» **Fragmento original**:
■ ■ ■ ■ ■

Con el tiempo, aparece, en mi opinión, un cuarto elemento, que si bien no llega a meterse en el tuétano de la personalidad de los puertorriqueños, también es cierto que influye en la manera de pensar y de vivir de la sociedad de la Isla. Me refiero a los norteamericanos, primero, los soldados, funcionarios, maestros, más tarde, los que vienen como inversionistas o a disfrutar de las bellezas de Puerto Rico y del cálido trato de los-de-aquí.
Somos, pues, en mayor o menor medida, un poco de cada uno de estos elementos. Pero no acabaría de completar esta fórmula si no añadiese un quinto elemento, es esta ocasión un mismo pero diferente puertorriqueño. Me explico. En mi poco tiempo de estadía en este pedazo de tierra fácil de querer, me he informado que en la década de 1940, debido a la precaria situación económica, muchos puertorriqueños se vieron forzados a emigrar a Estados Unidos con el propósito de trabajar y ganarse el sustento diario para ellos y sus familias. Es obvio que su vida en el continente tuvo que hacerlos cambiar en muchos aspectos. Llegaban a un lugar de diferente habla, hábitos y estilo de vida, clima a veces feroz. En una palabra: otra cultura. Seguramente muchos, muchísimos (si pienso en mi caso, que añoro a mi país), siguieron pensando y añorando a su Islita; otros, por la realidad diaria, tuvieron seguramente que adaptar nuevas costumbres a las que ya eran suyas.

■ ■ ■ ■ ■

» **Problema breve**:
Enumera todo aquello en lo que, según el fragmento original, era diferente el lugar al que llegaban los puertorriqueños que emigraron a Estados Unidos en la década de 1940.

» **Ítems mostrados**:

■ ■ ■ ■ ■

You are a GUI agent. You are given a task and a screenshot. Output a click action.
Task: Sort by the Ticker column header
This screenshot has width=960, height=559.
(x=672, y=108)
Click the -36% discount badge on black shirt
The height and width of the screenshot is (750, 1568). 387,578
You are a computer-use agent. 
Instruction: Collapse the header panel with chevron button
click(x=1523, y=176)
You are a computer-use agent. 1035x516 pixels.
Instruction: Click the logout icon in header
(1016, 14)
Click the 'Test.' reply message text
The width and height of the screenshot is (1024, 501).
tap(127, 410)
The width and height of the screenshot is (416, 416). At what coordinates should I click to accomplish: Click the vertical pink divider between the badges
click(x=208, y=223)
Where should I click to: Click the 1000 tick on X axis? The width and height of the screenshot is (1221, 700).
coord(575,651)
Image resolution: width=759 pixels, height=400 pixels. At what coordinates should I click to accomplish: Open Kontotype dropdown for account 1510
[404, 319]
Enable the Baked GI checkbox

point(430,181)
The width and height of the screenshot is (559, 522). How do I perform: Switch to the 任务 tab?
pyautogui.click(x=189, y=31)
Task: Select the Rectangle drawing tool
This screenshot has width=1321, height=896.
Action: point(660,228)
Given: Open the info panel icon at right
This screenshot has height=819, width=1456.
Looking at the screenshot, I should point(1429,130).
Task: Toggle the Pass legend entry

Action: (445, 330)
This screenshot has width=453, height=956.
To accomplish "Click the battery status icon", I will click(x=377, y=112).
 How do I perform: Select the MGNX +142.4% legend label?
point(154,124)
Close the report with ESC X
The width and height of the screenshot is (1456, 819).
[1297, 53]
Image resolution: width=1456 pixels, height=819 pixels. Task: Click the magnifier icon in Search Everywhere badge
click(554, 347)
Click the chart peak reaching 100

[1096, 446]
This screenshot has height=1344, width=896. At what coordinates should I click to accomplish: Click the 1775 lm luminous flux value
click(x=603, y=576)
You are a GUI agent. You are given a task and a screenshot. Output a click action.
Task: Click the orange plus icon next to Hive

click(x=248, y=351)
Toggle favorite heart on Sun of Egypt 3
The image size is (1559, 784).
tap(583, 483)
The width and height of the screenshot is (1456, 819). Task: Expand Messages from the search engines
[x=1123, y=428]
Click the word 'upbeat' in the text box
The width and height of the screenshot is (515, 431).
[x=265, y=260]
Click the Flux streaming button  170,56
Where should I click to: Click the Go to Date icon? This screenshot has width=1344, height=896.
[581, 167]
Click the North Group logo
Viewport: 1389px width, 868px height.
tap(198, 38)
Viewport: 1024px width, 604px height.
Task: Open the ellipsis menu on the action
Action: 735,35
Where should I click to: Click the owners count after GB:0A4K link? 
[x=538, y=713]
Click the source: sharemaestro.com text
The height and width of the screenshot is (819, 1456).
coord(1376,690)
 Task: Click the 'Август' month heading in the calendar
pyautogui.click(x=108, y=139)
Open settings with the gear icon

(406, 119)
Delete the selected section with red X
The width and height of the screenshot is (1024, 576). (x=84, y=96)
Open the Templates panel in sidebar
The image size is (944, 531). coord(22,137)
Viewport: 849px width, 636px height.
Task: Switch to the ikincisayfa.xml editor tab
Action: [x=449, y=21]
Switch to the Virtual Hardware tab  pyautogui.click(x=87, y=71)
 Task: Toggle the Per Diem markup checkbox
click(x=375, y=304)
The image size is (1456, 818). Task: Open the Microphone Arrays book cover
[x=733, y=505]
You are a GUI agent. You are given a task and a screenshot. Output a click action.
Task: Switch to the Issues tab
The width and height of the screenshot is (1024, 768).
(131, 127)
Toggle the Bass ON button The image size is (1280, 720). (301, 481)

■ ■ ■ ■ ■

» **Respuesta correcta**:
El habla, los hábitos, el estilo de vida y el clima, a veces feroz.